WORK REQUEST:
How do the lines below between the ones holding "Viewport: 800px width, 500px height." and "This screenshot has width=1055, height=758.", inclusive, read? Give them again exactly, with no other lines.

RECORDS FOR PROCESSING:
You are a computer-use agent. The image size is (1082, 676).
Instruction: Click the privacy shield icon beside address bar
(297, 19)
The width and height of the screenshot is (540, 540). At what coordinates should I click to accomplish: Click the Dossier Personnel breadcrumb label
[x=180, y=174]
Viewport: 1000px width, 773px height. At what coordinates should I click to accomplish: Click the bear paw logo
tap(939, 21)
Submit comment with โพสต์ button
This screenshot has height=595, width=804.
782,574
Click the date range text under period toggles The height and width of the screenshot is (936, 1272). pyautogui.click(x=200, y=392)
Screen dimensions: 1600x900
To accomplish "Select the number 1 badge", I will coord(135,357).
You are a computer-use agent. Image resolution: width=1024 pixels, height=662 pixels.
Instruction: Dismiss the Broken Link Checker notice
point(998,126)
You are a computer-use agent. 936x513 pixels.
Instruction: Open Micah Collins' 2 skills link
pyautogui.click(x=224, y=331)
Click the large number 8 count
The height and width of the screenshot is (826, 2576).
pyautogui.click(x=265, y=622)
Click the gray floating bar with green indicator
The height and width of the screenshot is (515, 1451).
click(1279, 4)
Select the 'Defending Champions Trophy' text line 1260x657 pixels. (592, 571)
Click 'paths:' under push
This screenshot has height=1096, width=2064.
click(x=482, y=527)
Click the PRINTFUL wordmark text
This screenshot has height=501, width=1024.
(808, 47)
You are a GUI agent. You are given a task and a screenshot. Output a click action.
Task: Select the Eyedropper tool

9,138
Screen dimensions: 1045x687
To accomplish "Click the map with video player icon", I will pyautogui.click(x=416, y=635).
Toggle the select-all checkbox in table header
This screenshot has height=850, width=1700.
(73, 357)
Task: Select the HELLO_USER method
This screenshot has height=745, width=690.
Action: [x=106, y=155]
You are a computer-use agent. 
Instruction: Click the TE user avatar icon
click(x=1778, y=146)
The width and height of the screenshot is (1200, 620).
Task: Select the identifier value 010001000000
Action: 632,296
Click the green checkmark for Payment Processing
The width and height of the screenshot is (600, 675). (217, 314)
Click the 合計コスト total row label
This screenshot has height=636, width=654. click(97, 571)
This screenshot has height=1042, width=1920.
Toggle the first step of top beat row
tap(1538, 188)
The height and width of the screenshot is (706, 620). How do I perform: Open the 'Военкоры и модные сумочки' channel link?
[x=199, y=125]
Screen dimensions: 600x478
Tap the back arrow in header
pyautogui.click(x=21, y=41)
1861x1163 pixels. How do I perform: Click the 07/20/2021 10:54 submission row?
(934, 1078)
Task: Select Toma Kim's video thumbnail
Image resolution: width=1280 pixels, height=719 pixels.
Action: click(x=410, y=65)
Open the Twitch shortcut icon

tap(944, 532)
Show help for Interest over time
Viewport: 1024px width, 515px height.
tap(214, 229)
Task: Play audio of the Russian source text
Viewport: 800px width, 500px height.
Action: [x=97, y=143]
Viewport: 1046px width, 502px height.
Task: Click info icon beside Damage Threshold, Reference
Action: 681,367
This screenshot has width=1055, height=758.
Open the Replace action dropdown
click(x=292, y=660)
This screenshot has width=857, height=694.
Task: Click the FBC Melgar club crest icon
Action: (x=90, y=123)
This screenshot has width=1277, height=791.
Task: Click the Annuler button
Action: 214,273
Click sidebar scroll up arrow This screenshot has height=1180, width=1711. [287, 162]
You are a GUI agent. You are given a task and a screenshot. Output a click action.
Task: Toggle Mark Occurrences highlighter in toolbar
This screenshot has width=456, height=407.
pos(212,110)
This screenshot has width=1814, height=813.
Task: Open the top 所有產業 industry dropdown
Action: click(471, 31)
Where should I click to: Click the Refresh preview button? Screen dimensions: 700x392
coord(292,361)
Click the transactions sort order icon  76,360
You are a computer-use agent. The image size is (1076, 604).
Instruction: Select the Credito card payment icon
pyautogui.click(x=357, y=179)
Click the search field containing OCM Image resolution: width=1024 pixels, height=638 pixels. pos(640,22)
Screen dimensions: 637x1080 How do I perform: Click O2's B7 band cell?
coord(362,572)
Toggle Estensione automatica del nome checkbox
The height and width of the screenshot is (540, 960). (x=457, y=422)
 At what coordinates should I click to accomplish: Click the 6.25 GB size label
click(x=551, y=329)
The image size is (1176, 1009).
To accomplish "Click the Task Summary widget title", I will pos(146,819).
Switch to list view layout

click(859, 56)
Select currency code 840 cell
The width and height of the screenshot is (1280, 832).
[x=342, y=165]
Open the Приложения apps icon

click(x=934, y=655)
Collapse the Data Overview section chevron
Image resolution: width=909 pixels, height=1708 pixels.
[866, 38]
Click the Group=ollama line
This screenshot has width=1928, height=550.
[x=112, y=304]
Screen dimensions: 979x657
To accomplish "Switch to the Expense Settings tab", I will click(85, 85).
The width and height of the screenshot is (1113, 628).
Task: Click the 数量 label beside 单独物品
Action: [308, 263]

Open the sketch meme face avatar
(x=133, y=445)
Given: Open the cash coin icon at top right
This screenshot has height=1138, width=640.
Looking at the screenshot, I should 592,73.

RESULT:
Viewport: 800px width, 500px height.
Action: [x=97, y=143]
Viewport: 1046px width, 502px height.
Task: Click info icon beside Damage Threshold, Reference
Action: 681,367
This screenshot has width=1055, height=758.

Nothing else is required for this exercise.